After discussing a recording contract with Ville Galle, Hakoniemi and Kamari went to have dinner at Burger King.

”We just sat there like, oh shit.”

 

As Töölön Ketterä, Hakoniemi and Kamari have only published one EP and one single. They’re unsure about ever publishing an album. Their label doesn’t really care either: EPs and singles are enough, as the album format is in fast decline.

Currently the goal is to cement their position as professional musicians – and build a brand around Töölön Ketterä.
At times Hakoniemi and Kamari sound more like entrepreneurs than musicians. Kamari talks about their ”product”, when he refers to Töölön Ketterä and the songs they tried to entice record labels with.

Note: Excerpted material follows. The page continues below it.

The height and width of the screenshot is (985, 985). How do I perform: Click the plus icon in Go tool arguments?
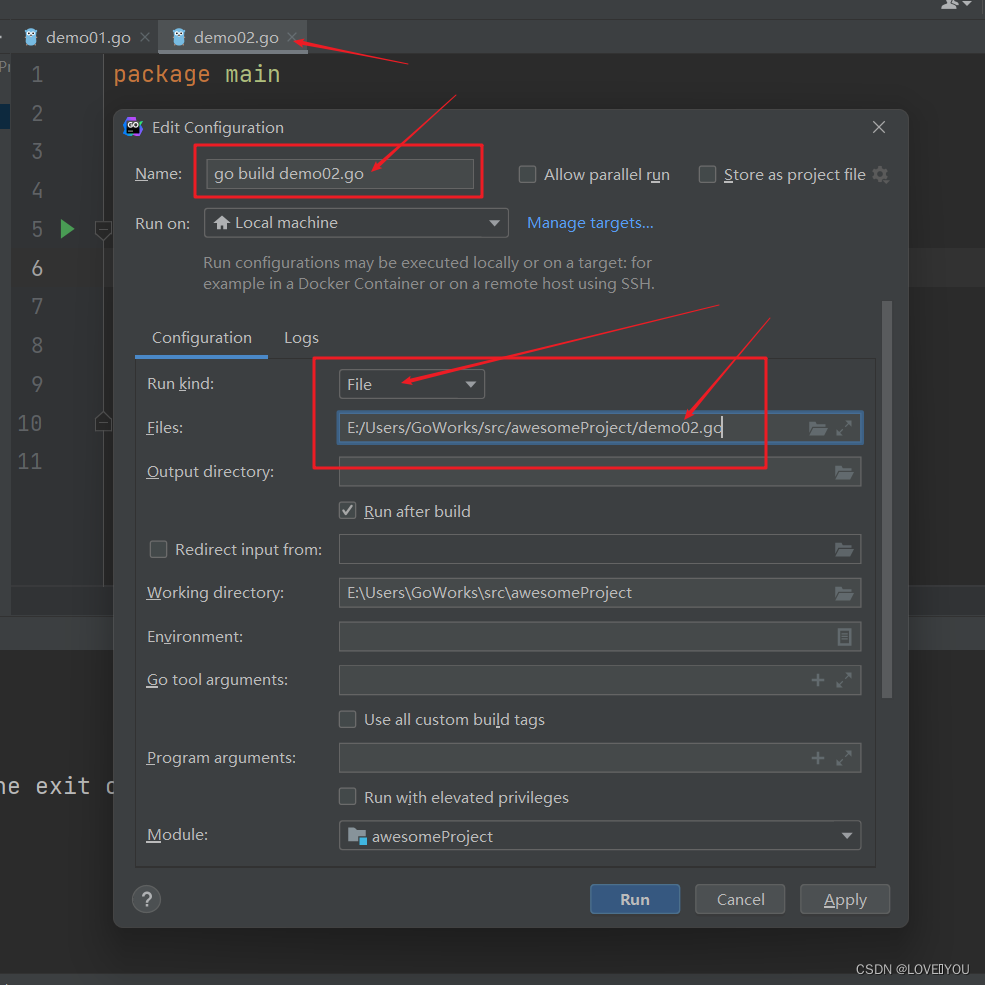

Töölön Ketterä has succeeded in reaching audiences that have nothing to do with each other. In addition to club nights, Hakoniemi and Kamari have performed in, for example, a sports camp for schoolchildren. They have consciously decided to leave their lyrics free of swear words or references to binge drinking.

”Those things are just so uninteresting and mundane,” Hakoniemi says.

Hakoniemi and Kamari want to expand their brand with Töölön Ketterä fan products.

”We tried creating our own fashion brand, so our cat logo existed way before the band did,” Kamari says.

This past summer Hakoniemi and Kamari printed a limited release of hoodies with their logo. Instead of selling them through a faceless online store, customers could pick up their hoodies from the flat Töölön Ketterä shares.

”If people wanted to take a selfie with us then, then that’s what we did,” Hakoniemi says.

Kamari continues:

”This all creates commitment and engagement with our fans. We just need to handle this well and with style.”

”We don’t want people to think we’re just messing about with grime in our bedrooms. Our goal is to take this as far as possible,” Hakoniemi concludes.

 

Translated by Melissa Heikkilä.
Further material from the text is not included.